EXAMPLE Pastor C, a duly ordained minister, is assigned by his religious denomination to perform advisory service to a publishing company in connection with the publication of a book dealing with the history of the denomination. The publisher is neither a religious organization nor operated as an integral agency of a religious organization. Pastor C performs no other service for his denomination or the publisher. He is performing service in the exercise of ministry, and accordingly, he is eligible for all of the four special tax provisions discussed in this chapter.

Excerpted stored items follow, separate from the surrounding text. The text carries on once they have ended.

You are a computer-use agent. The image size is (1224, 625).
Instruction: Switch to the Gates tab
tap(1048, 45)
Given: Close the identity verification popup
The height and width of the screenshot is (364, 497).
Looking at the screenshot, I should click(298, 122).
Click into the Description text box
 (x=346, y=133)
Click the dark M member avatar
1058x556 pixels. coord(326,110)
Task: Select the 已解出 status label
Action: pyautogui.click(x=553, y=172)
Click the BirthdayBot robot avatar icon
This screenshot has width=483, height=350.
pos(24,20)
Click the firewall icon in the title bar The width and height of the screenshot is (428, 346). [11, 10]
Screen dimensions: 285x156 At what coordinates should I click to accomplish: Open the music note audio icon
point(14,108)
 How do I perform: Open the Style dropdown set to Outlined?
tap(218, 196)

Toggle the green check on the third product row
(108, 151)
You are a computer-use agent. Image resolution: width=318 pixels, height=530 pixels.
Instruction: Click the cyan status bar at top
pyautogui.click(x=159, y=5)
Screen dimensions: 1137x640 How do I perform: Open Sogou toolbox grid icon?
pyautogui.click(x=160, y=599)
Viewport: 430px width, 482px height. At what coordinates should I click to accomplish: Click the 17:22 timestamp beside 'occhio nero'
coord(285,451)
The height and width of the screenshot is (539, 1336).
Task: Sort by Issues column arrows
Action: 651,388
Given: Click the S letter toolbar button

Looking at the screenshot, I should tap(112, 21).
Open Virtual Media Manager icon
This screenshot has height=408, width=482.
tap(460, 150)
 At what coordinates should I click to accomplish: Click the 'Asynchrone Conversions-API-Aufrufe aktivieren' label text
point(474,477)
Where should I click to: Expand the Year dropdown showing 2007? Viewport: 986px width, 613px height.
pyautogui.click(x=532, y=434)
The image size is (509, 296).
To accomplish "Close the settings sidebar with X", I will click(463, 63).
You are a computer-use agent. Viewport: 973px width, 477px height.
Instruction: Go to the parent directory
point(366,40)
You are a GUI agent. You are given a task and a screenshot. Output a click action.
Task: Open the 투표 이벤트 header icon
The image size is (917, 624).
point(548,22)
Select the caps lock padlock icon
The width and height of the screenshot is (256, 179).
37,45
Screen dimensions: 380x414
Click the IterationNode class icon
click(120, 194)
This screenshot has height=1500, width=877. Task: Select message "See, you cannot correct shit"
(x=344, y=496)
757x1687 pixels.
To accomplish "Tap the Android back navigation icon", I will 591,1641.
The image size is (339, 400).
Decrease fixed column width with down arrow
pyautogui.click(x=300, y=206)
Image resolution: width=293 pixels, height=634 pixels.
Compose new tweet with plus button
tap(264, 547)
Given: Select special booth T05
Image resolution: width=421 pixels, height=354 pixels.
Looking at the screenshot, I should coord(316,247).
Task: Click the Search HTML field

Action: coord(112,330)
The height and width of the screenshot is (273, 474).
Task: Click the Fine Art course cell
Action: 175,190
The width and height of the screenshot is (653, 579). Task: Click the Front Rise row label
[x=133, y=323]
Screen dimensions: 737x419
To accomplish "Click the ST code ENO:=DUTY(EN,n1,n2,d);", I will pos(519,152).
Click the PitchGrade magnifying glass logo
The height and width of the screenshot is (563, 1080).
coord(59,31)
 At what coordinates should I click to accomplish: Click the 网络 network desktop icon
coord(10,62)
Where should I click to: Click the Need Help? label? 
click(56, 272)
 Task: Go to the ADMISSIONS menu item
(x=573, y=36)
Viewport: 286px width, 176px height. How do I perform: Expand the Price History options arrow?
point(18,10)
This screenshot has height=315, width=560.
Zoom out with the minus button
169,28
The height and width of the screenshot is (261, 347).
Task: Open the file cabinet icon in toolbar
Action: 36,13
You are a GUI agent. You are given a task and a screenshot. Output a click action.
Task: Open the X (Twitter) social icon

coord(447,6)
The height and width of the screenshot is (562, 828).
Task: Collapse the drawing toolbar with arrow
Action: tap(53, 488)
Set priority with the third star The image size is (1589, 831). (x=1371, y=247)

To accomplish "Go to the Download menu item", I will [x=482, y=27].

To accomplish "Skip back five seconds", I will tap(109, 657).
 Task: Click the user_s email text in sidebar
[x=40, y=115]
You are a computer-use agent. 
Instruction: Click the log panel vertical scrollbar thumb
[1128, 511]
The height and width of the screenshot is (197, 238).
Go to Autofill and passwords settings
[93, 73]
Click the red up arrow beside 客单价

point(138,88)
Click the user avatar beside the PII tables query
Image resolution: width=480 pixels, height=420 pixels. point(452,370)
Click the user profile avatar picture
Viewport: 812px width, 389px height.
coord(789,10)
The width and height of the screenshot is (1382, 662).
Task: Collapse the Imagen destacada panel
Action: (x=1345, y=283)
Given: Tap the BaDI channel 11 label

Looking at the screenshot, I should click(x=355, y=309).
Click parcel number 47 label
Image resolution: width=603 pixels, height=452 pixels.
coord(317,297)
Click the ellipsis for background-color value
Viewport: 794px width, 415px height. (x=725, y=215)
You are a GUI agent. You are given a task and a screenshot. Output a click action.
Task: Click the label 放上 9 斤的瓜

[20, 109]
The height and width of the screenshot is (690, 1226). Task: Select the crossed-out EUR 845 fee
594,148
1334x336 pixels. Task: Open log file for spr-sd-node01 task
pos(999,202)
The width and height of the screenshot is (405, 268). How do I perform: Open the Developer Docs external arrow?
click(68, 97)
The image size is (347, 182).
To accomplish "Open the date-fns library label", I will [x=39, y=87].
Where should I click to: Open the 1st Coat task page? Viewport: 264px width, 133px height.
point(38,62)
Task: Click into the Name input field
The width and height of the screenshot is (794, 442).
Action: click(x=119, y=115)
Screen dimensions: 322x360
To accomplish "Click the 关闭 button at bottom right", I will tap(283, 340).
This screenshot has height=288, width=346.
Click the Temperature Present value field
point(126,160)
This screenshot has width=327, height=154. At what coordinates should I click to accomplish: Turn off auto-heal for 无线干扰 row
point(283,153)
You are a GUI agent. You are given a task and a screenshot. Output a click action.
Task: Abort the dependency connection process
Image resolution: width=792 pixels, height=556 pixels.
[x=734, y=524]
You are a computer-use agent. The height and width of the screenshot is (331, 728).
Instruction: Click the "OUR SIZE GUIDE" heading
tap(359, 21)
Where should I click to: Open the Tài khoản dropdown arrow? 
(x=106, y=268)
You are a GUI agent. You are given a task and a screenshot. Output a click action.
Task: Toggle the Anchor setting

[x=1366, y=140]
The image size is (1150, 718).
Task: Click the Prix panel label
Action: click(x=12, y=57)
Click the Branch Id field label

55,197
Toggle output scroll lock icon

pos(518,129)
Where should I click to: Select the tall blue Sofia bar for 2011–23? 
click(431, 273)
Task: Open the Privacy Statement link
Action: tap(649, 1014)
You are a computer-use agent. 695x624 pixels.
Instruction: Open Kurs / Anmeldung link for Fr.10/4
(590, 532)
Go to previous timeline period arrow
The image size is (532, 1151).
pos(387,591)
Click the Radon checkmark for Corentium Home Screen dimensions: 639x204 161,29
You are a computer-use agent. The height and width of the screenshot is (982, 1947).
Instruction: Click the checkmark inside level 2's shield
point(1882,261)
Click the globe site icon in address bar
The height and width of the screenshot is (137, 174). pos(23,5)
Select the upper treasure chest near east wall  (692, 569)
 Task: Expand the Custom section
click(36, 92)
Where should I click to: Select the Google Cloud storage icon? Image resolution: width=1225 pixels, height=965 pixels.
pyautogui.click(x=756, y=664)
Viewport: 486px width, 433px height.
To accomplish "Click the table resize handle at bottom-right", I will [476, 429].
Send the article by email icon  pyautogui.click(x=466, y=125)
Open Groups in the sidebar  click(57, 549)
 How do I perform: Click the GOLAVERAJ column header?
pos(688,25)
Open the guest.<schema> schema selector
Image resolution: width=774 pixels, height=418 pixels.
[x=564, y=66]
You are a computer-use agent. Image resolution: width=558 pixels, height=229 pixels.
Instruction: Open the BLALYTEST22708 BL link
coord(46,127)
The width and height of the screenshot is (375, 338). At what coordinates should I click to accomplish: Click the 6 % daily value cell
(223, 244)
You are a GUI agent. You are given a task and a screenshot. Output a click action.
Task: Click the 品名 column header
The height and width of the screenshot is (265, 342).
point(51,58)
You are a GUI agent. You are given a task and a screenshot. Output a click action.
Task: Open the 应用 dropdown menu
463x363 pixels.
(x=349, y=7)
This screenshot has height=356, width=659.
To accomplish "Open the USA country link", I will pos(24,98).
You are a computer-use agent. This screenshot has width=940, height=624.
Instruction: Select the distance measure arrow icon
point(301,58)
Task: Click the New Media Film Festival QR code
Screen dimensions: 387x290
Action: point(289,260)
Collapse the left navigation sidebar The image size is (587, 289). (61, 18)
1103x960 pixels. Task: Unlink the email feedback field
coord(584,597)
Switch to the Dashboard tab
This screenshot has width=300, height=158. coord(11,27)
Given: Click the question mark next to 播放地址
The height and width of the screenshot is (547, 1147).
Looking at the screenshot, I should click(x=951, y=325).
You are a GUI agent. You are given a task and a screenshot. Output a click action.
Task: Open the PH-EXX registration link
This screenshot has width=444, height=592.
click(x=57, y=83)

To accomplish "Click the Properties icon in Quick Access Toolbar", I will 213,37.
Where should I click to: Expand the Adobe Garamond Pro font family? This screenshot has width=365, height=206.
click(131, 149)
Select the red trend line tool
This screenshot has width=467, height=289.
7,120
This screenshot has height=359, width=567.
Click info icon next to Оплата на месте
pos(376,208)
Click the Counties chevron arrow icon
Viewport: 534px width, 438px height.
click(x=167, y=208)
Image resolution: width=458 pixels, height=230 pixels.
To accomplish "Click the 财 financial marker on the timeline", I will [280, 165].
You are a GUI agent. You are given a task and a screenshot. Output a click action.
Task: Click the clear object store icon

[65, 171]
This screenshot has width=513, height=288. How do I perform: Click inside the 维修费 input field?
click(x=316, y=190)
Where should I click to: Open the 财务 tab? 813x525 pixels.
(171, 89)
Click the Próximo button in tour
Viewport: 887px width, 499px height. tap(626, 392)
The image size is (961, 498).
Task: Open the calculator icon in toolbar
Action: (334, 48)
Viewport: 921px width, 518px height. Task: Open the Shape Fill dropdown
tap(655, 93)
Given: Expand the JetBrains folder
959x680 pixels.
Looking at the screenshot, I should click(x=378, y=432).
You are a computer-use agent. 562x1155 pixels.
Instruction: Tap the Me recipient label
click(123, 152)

To summarize, this means that (1) he is eligible for a housing allowance exclusion; (2) he must pay self-employment taxes (the Social Security tax for self-employed individuals) rather than FICA taxes, assuming that he is not exempt; (3) if he is exempt from Social Security taxes (because his timely exemption application was approved by the IRS), then he pays no self-employment tax on compensation received from the publisher; and (4) his wages are not subject to federal income tax withholding, meaning that he must report and pay his income taxes (and self-employment taxes, if applicable) using the estimated tax procedure (Form 1040-ES).

  1. Ministers’ Spouses

Some churches have issued credentials to the spouse of a minister, often at the request of the minister in an attempt to achieve tax “benefits” for the spouse. For example, a church or denomination “licenses” a minister’s spouse so the spouse will be eligible for a housing allowance with respect to distributions from the minister’s retirement account following the minister’s death. Note the following considerations.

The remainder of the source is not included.